Is your holiday tree ready for a makeover? Maybe you've recently downsized, or changed your decor. Either way, consider the collar, the trendy alternative to the traditional tree skirt.

Just like a skirt, a tree collar covers and dresses up the tree base and stand. But tree collars are more compact than voluminous spreading skirts, making them a good option for condo and apartment dwellers and anyone short on space.

"A skirt can take 60 inches, but these [collars] have the footprint of your tree," said designer Bridget Connell, co-owner of Haute Flower Boutique, a Twin Cities floral and event design firm that offers holiday decorating.

And the clean-lined look of the collars complements today's modern home decor, she said.

"Most clients want their holiday decor to coordinate with the aesthetic of the house. Tree collars allow you to do that."

Collars come in metal, wood and basket-weave, among other materials, that pair well with the "rustic industrial" look popular in interior design.

Tree collars started showing up at holiday industry trade shows a few years ago, and are now available from mass-market retailers, including Pier 1, Crate & Barrel and Balsam Hill, a California-based holiday decor retailer that introduced collars this holiday season and has sold out of several styles.

"Galvanized metal is pretty popular," said Thomas Harman, Balsam Hill's founder and CEO. "It looks like an old-style wash basin or laundry tub upside down."

Prices range from $69.95 for a glossy red metal version from Crate & Barrel, to $179 ($129 on sale online) for a hinged galvanized collar from Balsam Hill, and up.

The collars are designed to accommodate artificial trees, which represent 80 percent of the market, Harman said, "but you can use them with a real tree, as long as the stand has a small enough footprint."

For ease of use, he recommends choosing a hinged tree collar, which snaps open and shut to accommodate watering or moving the tree.

Tree collars started as a DIY phenomenon, Connell said, then morphed into a mass-market innovation.

"The whole Pinterest era has revolutionized ideas," she said. "People started taking galvanized buckets and gluing feathers or chains or shells onto them.

"We did one for a Florida client, with seashells that the family collected."
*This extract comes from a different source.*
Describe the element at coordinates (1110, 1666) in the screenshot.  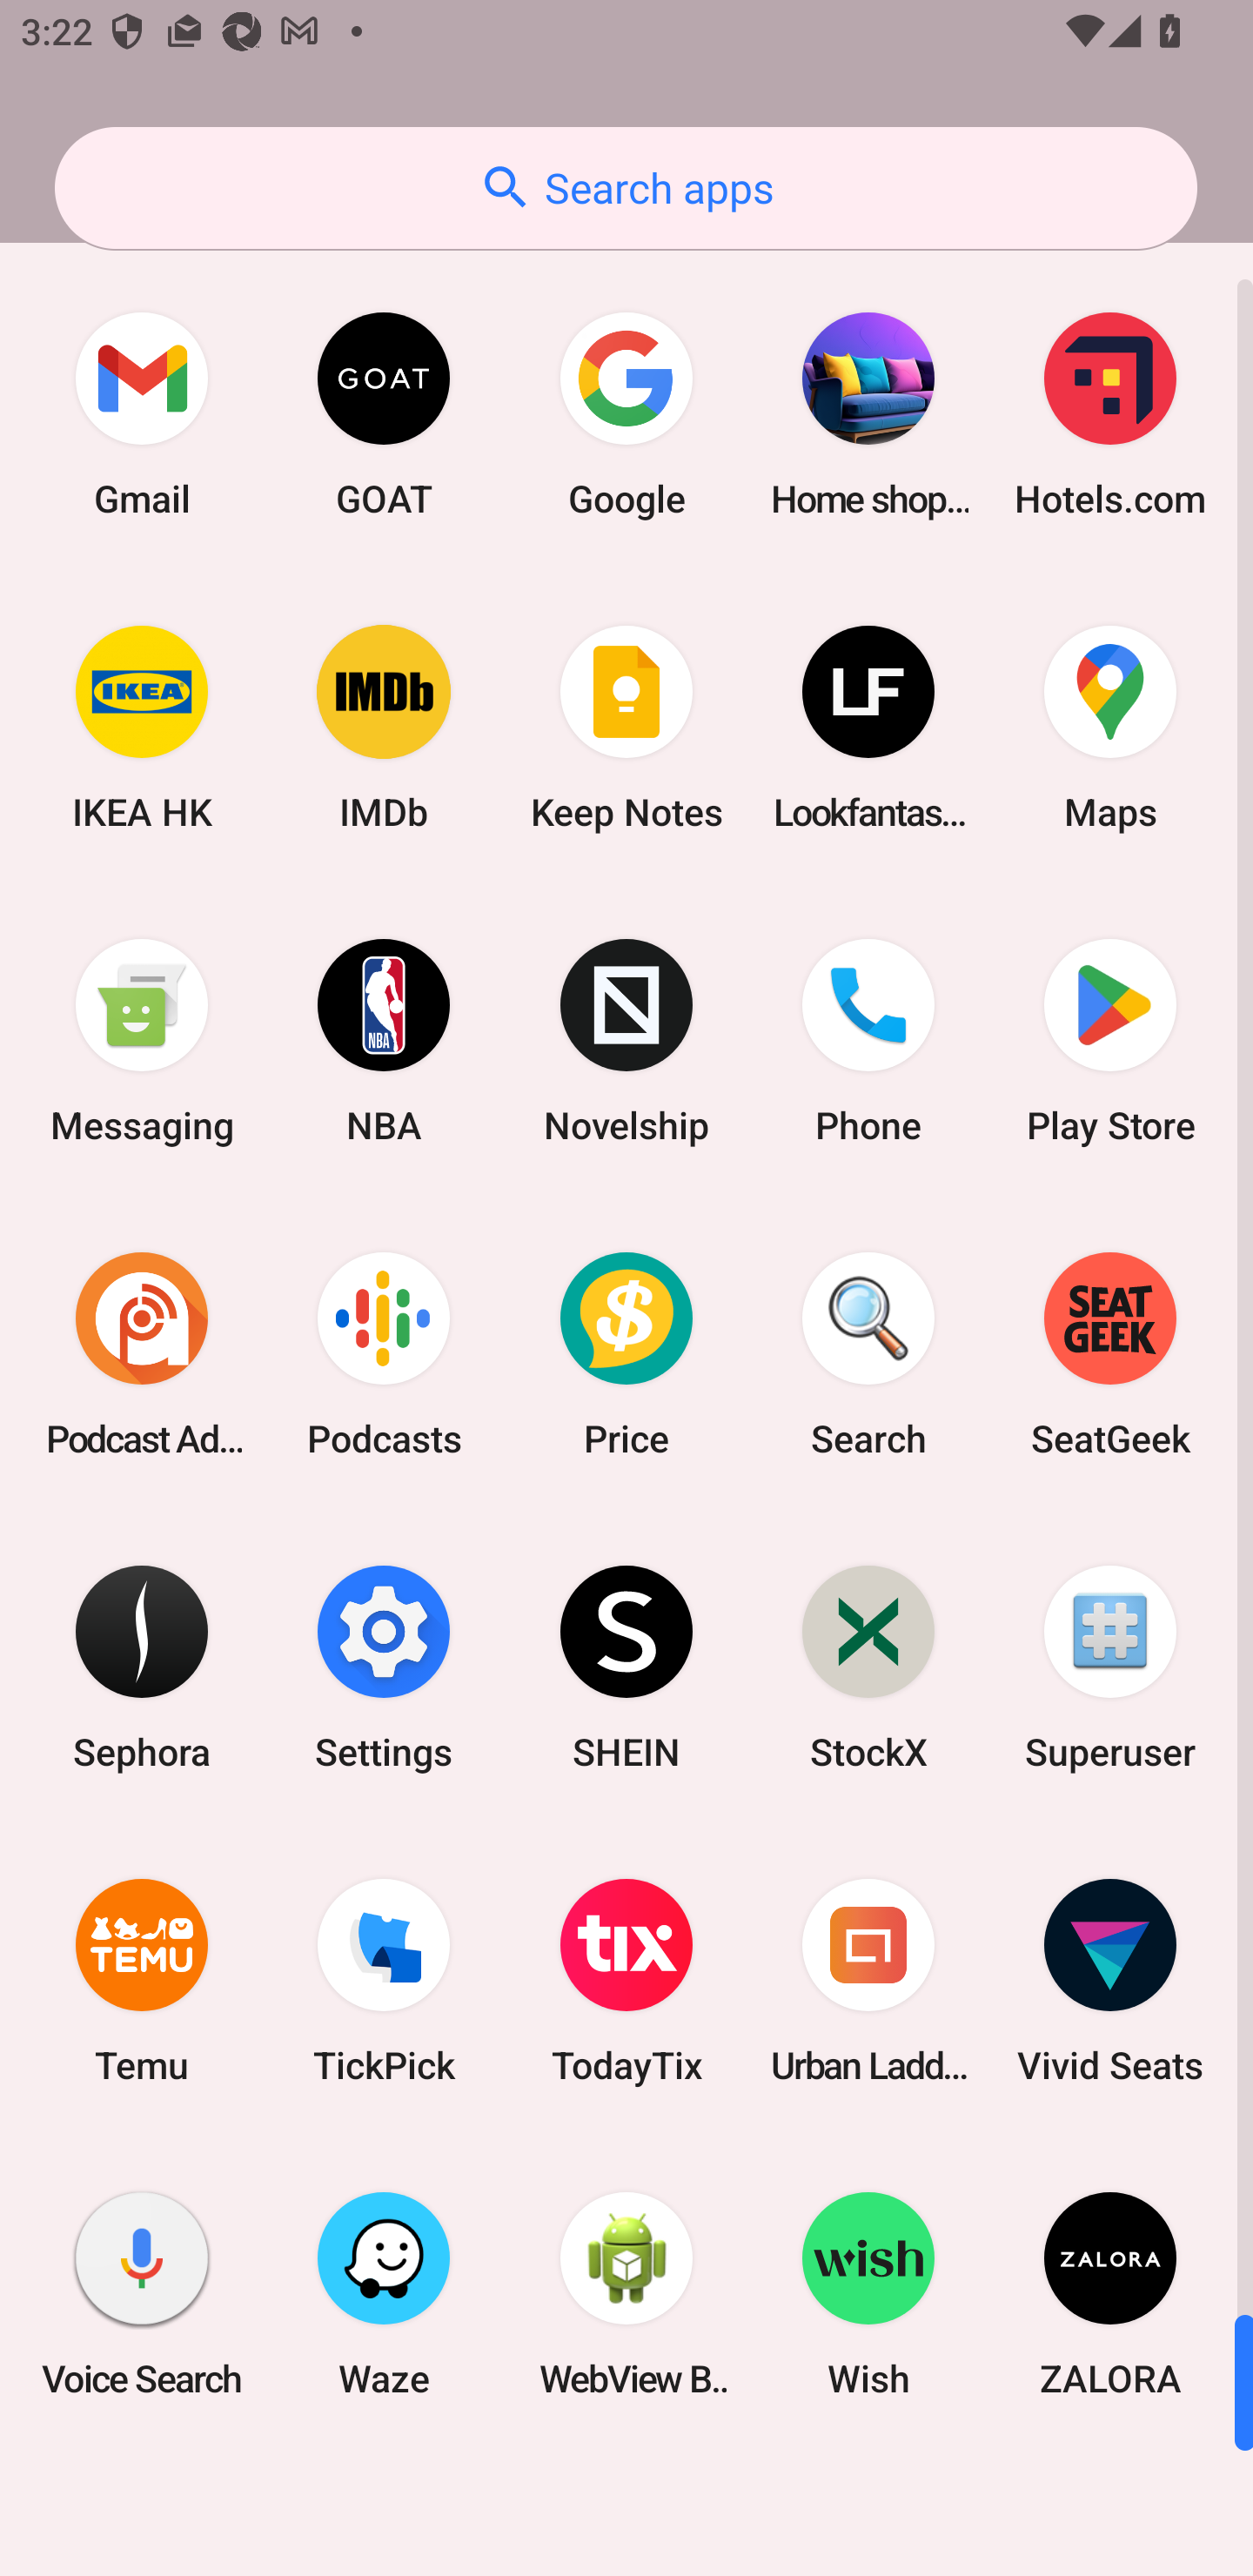
I see `Superuser` at that location.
Harman said, "We saw it first on design-forward blogs. It's something new and different, and it still accomplishes the purpose of covering up the less attractive part of the tree."

Will tree collars be a fleeting fad — like the upside-down Christmas trees that made a splash a few years ago — or an emerging trend with staying power?

Harman is betting on the latter.

"The style of the collar may come and go," he said. "But I suspect this is not a three-year trend, but something that carries."

Tree skirts aren't going away, he added. But tree collars offer an alternative that fills a particular design niche.

"It's more of a contemporary, fresh aesthetic, for a little younger demographic," he said. "If you have a formal living room with 14-foot ceilings and Oriental rugs, it's not the right look."

Whichever look you choose, less is more when dressing the base of your holiday tree, he said.

"Your skirt or collar should not be the showpiece of the tree," he said. "Invest first in what's at eye level. You want the whole ensemble to be beautiful."